**Given information:**
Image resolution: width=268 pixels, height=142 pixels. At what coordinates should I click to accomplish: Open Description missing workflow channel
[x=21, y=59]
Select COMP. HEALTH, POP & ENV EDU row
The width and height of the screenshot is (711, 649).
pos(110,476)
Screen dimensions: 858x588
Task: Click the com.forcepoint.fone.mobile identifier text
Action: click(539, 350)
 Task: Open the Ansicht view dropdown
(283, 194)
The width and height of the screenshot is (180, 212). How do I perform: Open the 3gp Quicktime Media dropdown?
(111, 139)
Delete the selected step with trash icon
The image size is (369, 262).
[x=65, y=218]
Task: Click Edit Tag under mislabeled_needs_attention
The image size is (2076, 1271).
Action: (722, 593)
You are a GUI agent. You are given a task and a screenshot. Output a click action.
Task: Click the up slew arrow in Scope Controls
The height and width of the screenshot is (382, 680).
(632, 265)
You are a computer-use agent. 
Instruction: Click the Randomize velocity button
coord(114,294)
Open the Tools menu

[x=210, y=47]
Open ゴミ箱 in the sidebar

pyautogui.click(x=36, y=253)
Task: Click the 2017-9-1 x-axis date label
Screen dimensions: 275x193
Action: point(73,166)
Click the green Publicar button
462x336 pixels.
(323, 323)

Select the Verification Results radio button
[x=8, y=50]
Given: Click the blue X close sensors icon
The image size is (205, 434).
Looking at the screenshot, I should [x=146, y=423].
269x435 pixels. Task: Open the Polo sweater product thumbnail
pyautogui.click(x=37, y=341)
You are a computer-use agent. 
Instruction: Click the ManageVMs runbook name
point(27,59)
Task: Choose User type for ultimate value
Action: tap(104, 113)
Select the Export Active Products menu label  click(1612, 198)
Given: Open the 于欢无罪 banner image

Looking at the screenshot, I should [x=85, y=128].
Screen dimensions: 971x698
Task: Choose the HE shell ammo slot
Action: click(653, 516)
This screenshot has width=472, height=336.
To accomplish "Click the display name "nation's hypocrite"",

**Your task:** Set down the records above once more, exactly as given.

**Output:**
Image resolution: width=268 pixels, height=142 pixels. At what coordinates should I click to accomplish: Open Description missing workflow channel
[x=21, y=59]
Select COMP. HEALTH, POP & ENV EDU row
The width and height of the screenshot is (711, 649).
pos(110,476)
Screen dimensions: 858x588
Task: Click the com.forcepoint.fone.mobile identifier text
Action: click(539, 350)
 Task: Open the Ansicht view dropdown
(283, 194)
The width and height of the screenshot is (180, 212). How do I perform: Open the 3gp Quicktime Media dropdown?
(111, 139)
Delete the selected step with trash icon
The image size is (369, 262).
[x=65, y=218]
Task: Click Edit Tag under mislabeled_needs_attention
The image size is (2076, 1271).
Action: (722, 593)
You are a GUI agent. You are given a task and a screenshot. Output a click action.
Task: Click the up slew arrow in Scope Controls
The height and width of the screenshot is (382, 680).
(632, 265)
You are a computer-use agent. 
Instruction: Click the Randomize velocity button
coord(114,294)
Open the Tools menu

[x=210, y=47]
Open ゴミ箱 in the sidebar

pyautogui.click(x=36, y=253)
Task: Click the 2017-9-1 x-axis date label
Screen dimensions: 275x193
Action: point(73,166)
Click the green Publicar button
462x336 pixels.
(323, 323)

Select the Verification Results radio button
[x=8, y=50]
Given: Click the blue X close sensors icon
The image size is (205, 434).
Looking at the screenshot, I should [x=146, y=423].
269x435 pixels. Task: Open the Polo sweater product thumbnail
pyautogui.click(x=37, y=341)
You are a computer-use agent. 
Instruction: Click the ManageVMs runbook name
point(27,59)
Task: Choose User type for ultimate value
Action: tap(104, 113)
Select the Export Active Products menu label  click(1612, 198)
Given: Open the 于欢无罪 banner image

Looking at the screenshot, I should [x=85, y=128].
Screen dimensions: 971x698
Task: Choose the HE shell ammo slot
Action: click(653, 516)
This screenshot has width=472, height=336.
To accomplish "Click the display name "nation's hypocrite"",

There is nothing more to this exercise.